“Non sarà un derby facile per la Salernitana”. Salvatore Campilongo ha presentato Salernitana-Cavese nel corso di ‘Granatissimi’ in onda su Ottochannel. “Si arriva a questa sfida con situazioni diverse. Forse per la Salernitana può essere un problema giocarlo subito perché è un cantiere aperto mentre per la Cavese che è una squadra che deve salvarsi c’è grande entusiasmo e può arrivare alla sfida dell’Arechi in fiducia”. Cosa temere della Cavese? “Hanno cambiato tanto, hanno un nuovo allenatore e hanno dimostrato con il Cerignola di avere gamba, voglia di battagliare, di non mollare mai. Non sarà una partita facile per la Salernitana anche perché a Bari hanno perso ma sciupando molte occasioni”.

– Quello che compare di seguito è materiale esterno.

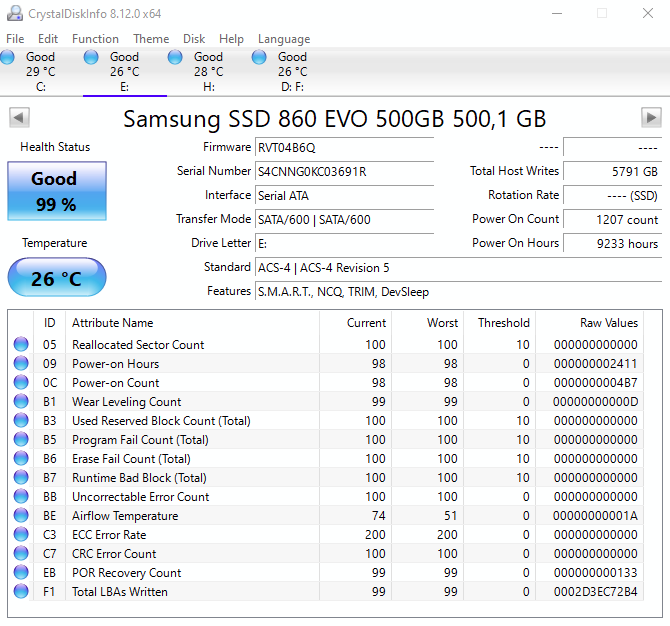
Task: Click the status orb for Reallocated Sector Count
Action: point(21,344)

“Il modulo deve adattarsi ai calciatori”
Campilongo si sofferma poi anche sull’atteggiamento tattico della Salernitana dopo una partenza balbettante: “Il sistema di gioco lascia il tempo che trova. Sono numeri. Serve invece interrogarsi su come viene fatto. Questa squadra non sembra avere mezzali che attaccano la porta. Poi tutto è legato anche alla filosofia di gioco della squadra. Perché senza idee, senza riuscire a costruire qualsiasi modulo non permette di avere fase offensiva. Serve osare, anche con il 3-5-2. Altrimenti meglio modificare l’assetto anche con i calciatori a disposizione in rosa”. Sulla rivoluzione estiva: “Bisognava ripartire dalle certezze ed invece si è rivoluzionato tutto. Questa non è una squadra da 3-5-2”.
“Derby senza tifosi è una sconfitta per il calcio”
Sulle limitazioni su Salernitana-Cavese: “Sono un fautore del calcio con tifosi, con ultras. Un calcio senza tifosi che cosa è? Sta diventando un’assurdità. I derby sono fatti per incontrare squadre e tifoserie. Altrimenti il girone misto è una soluzione”.